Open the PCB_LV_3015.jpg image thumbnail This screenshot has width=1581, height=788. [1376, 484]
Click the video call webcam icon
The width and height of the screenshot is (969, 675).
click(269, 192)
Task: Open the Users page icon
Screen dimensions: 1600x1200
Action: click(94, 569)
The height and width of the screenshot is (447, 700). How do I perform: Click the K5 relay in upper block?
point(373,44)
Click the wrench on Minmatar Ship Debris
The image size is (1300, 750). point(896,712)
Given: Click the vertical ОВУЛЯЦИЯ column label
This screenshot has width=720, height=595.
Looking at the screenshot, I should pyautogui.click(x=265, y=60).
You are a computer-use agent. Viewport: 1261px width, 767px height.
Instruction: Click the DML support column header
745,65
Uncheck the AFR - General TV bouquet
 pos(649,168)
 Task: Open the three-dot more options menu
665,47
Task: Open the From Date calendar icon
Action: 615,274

================

OBJECTIVE
Turn the part of the records that runs from the start through the line containing "Looking at the" into a numbered list, with blank lines left out.

WRITTEN ANSWER
1. Open the PCB_LV_3015.jpg image thumbnail This screenshot has width=1581, height=788. [1376, 484]
2. Click the video call webcam icon
3. The width and height of the screenshot is (969, 675).
4. click(269, 192)
5. Task: Open the Users page icon
6. Screen dimensions: 1600x1200
7. Action: click(94, 569)
8. The height and width of the screenshot is (447, 700). How do I perform: Click the K5 relay in upper block?
9. point(373,44)
10. Click the wrench on Minmatar Ship Debris
11. The image size is (1300, 750). point(896,712)
12. Given: Click the vertical ОВУЛЯЦИЯ column label
13. This screenshot has width=720, height=595.
14. Looking at the screenshot, I should pyautogui.click(x=265, y=60).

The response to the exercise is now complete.